If you know me very well, you probably know I'm a fan of the infomercial. Truth be told I cannot flip past one without stopping to watch. Proactive Solution makes me cry. Total Gym get me fired up for my next workout. That lady with the hand blender thingy who make fat free whipped cream in a plastic cup in seconds--well she amuses me greatly. And don't get me started on the force of nature that is Ron Popeil.
Although I love to watch infomercials, it's rare that I actually make a purchase. I did get the Jack Lalanne Power Juicer when I was pregnant and fruit-and-vegetable-juiced my way through 41 weeks of healthy pregnancy. (I still use it and I still like it.) Recently Cheapy bought a razor blade sharpener from TV. You know, because razor blades are expensive. Every morning I hear him using the cheap plastic battery operated device (which was $14.99 plus S&H), and he's getting a clean close shave--no nicks--and I haven't bought a $20 package of Mach III Turbo blades since.
When I was stuck in a beach house with my in-laws for a week this summer, I often headed back to my bedroom after making my oatmeal to escape the cacophony and enjoy some morning TV--talk shows, Lifetime movies and infomercials. And there I discovered Cindy Crawford's Meaningful Beauty. Ah, what the hell, though I. I'm not getting any younger. I'll give it a try. I grabbed my cell phone and ordered the whole enchilada of face goodies (including bonus gifts!).
Apparently Cindy developed these products along with her French dermatologist using an enzyme from a melon that never seems to rot. It took me almost one month to get my shipment of products. I followed the directions exactly. I used them morning and night. I thought maybe my skin was feeling a little softer. Maybe. I wanted to give them some time--it can take a bit for your face to adjust to new products.
So here's my verdict: they are on their way back and I'm expecting a full refund per their 90-day money back guarantee. The first week my face felt a little dry. The second week, flaky. My makeup was not going on very well. I broke out around my mouth. Week three I had a rash on my neck and chest. It itched. (I suspect the decollete cream may be to blame.)

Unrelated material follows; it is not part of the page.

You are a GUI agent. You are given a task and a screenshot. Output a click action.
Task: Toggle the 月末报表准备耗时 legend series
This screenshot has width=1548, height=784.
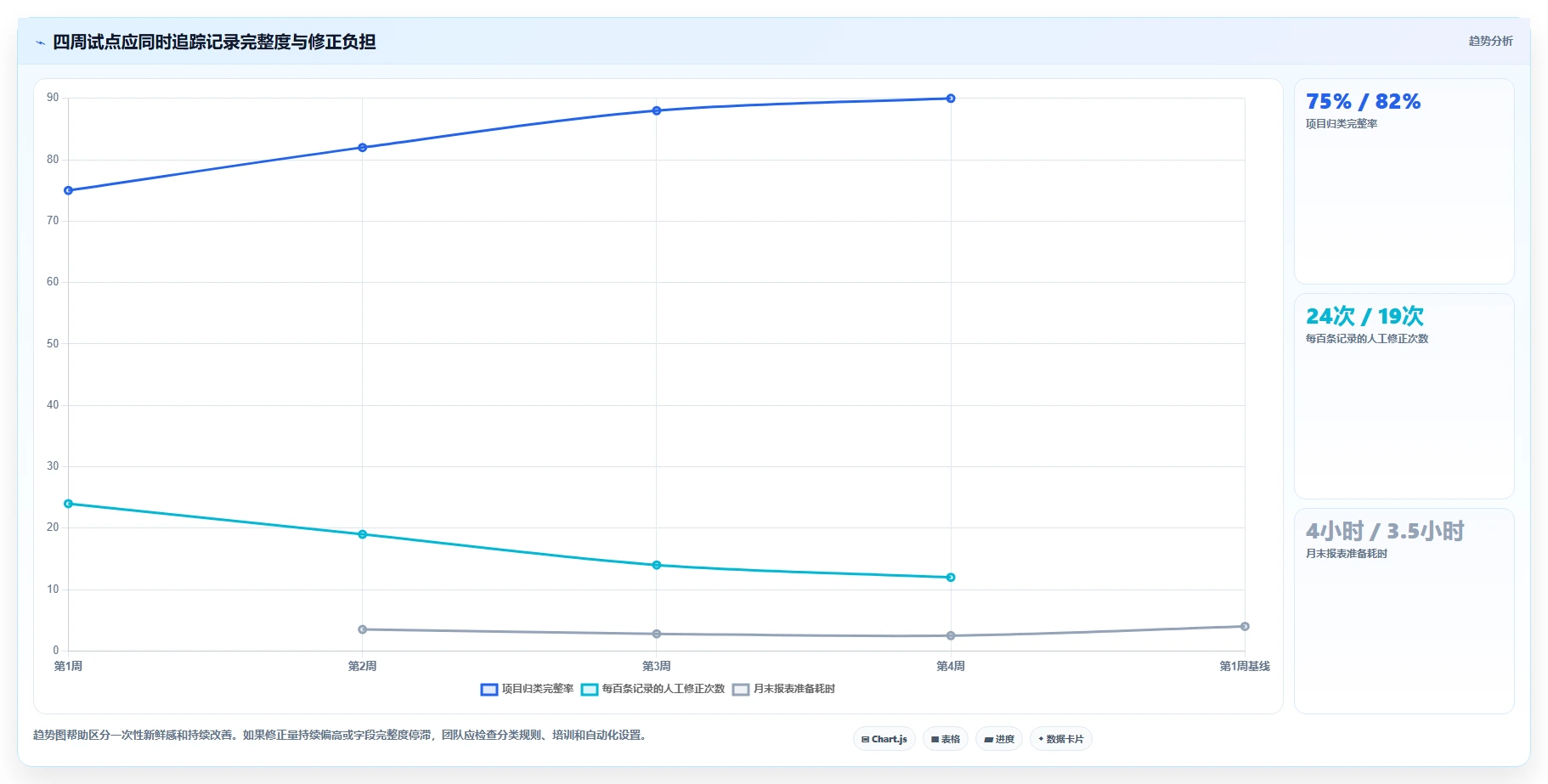783,689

Cindy, it seems, has skin that has not aged a day since the early '80s. She may drink the blood of virgins, or perhaps she sold her soul to the devil, or maybe she's a cyborg of some sort. But I suspect she's simply got some damn good genes. And while her Meaningful Beauty products purport to do wonders for her and Mariel Hemingway, these products are definitely not for me.
After three days back on my old regimen of Burt's Bees, Yes to Carrots, Sonya Dakar 365, and Arbonne, I'm feeling much much better, and so is my face.